Alan Michael Braufman (performing as Alan Braufman and Alan Michael); born May 22, 1951, in Brooklyn, New York, United States), is an American jazz saxophonist, flutist and composer.

Early career
Braufman graduated from Boston's Berklee College of Music where he met Cooper-Moore (then Gene Ashton) and other musicians, including David S. Ware, Chris Amberger, and Marc Edwards, with whom he moved to New York City in 1973 and (minus Edwards) occupied a vacant building at 501 Canal Street in lower Manhattan.  The building, where the total rent came to $140 for four floors, became a hub for musicians to practice and perform and its occupants played a seminal role in New York City's early-seventies loft jazz scene. In 1974, Village Voice jazz critic Gary Giddins wrote a review of Braufman's performance called "Taking Chances At 501 Canal," stating “The fact is, these are the musicians who are taking the chances today and their gifts and commitment ought to be attended.”

In 1975, Braufman's debut album Valley of Search was released on the India Navigation record label.  The album was recorded live in the performance space at 501 Canal Street by Bob Cummins, the owner of India Navigation and was the label's second release. Cooper-Moore (who made his recorded debut on the album), Cecil McBee, David Lee and Ralph Williams performed as Braufman's band.

Archival Releases 
On June 29, 2018, a remastered version of Valley of Search was reissued on vinyl and digital formats. The reissue is a project of Braufman and his nephew, Nabil Ayers. To celebrate the reissue, Braufman performed music from Valley of Search in a string of New York shows in August 2018. Valley of Search was reissued on CD in 2021.
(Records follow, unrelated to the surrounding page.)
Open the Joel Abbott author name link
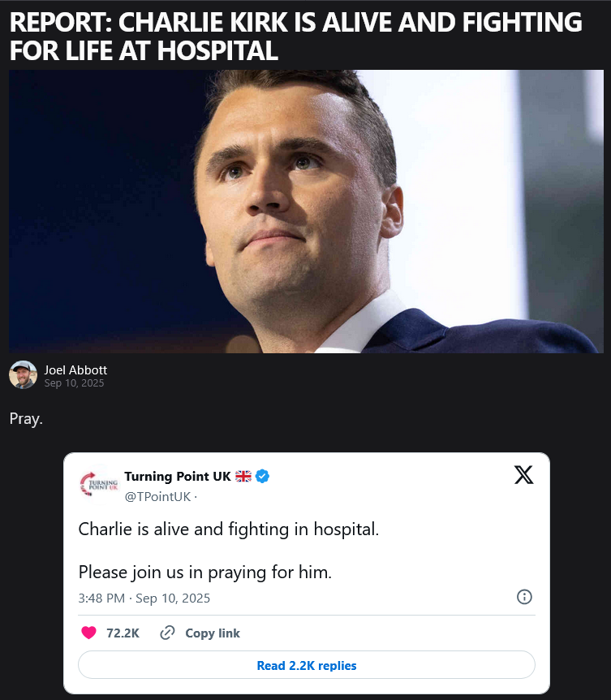This screenshot has height=700, width=611. [x=75, y=369]
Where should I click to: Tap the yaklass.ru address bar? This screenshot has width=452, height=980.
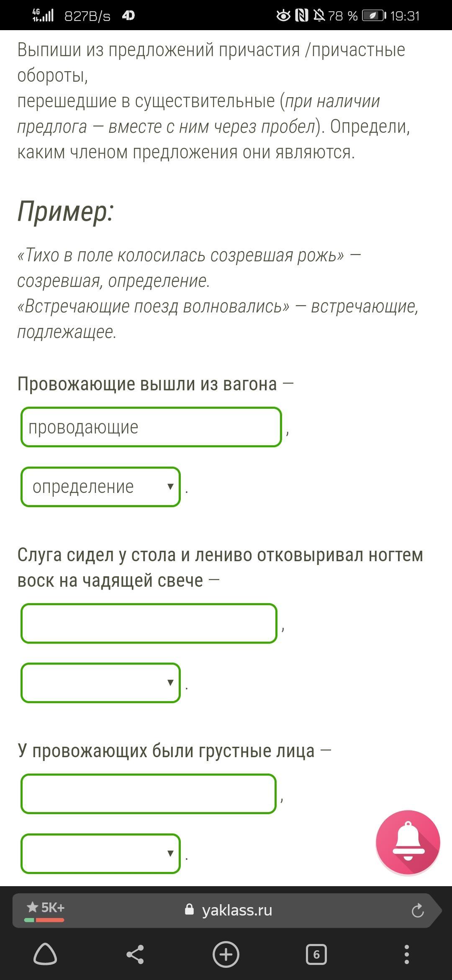click(237, 910)
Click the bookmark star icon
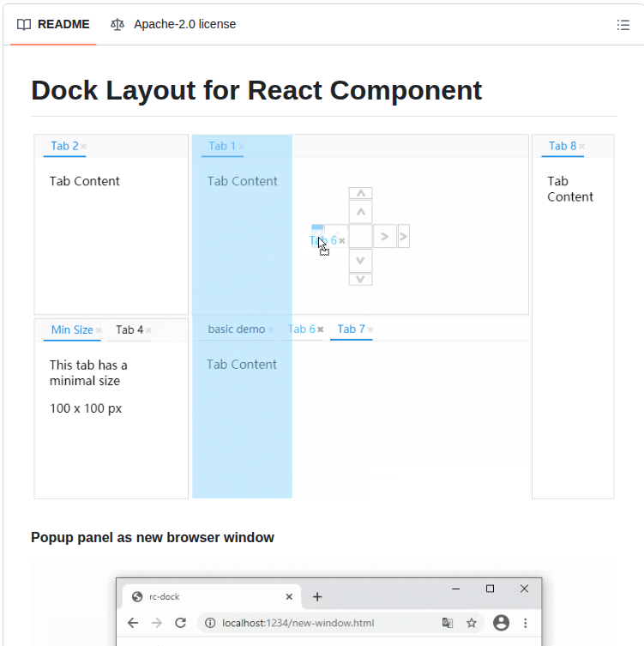 tap(472, 623)
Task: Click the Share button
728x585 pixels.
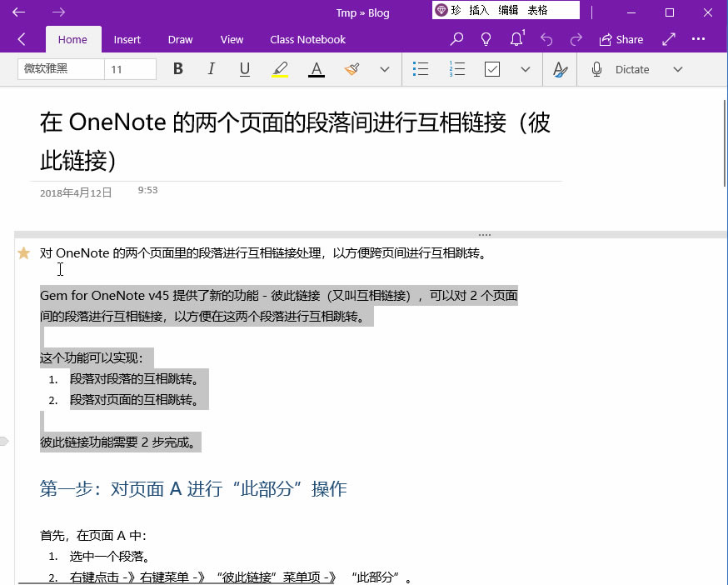Action: tap(621, 39)
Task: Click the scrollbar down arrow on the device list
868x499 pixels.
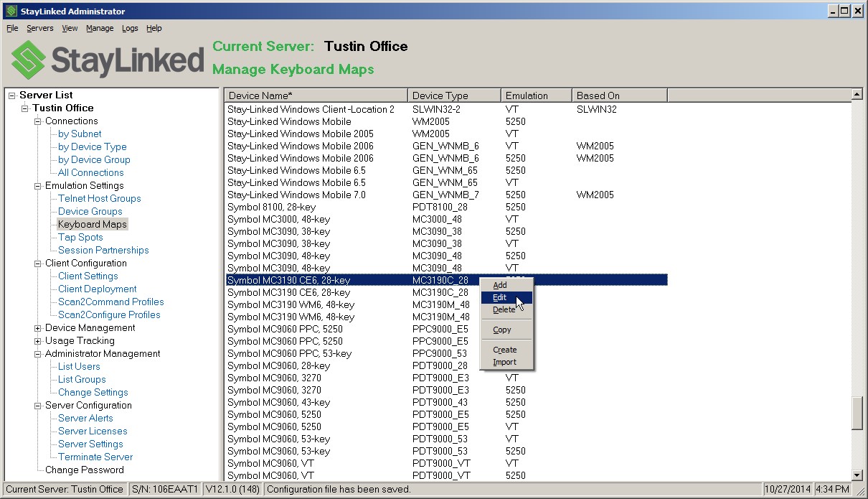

In 2019, master tapes were unearthed of a recording with Alan Braufman and Cooper-Moore performing as a duo live on Columbia University's radio station, WKCR on May 22, 1972, just two years before Valley of Search was recorded. In September 2019, Live at WKCR May 22, 1972 was released on digital platforms, followed by a limited-edition vinyl pressing, and as bonus material on the Valley of Search CD reissue.

In January, 2022, Braufman announced Live in New York City, February 8, 1975. The 94-minute live album features William Parker, Cooper-Moore, Ralph Williams, Jim Schapperoew, John Clark, and new liner notes from the host, Susan Mannheimer. The album will be released on triple LP, double CD, and digital formats.

The Fire Still Burns and new recordings 
In September 2019, Alan Braufman and Cooper-Moore performed at the Basilica Soundscape Festival in Hudson, NY, and announced plans to record a new album together with a full band. The new album, The Fire Still Burns was released on August 28, 2020, on the Valley of Search label. The Fire Still Burns includes Cooper-Moore on piano, James Brandon Lewis on tenor saxophone, Ken Filiano on bass, Andrew Drury on drums and Michael Wimberly on percussion. The album was recorded at The National's Long Pond Studio in upstate New York. The release received worldwide acclaim from Pitchfork, The WIRE, DownBeat, Rolling Stone, who said "In 2020, we need the meditative focus and impassioned intensity of an artist like Alan Braufman more than ever," and BBC DJ Gilles Peterson, who called Braufman, "A legend in free music."

In January 2021, The Chicago composer and clarinetist Angel Bat Dawid remixed the song "Sunrise," which the New York Times described as "another indication of what it means to stay engaged decades on, bringing the tradition ahead."

In the September 2021, Alan Braufman announced on Twitter that he would record a new album soon.

Alan Michael
In the 1970s and 1980s, Braufman spent his time touring as a saxophonist with Carla Bley, The Psychedelic Furs and Philip Glass. Braufman later dropped his last name and began to record and perform as Alan Michael.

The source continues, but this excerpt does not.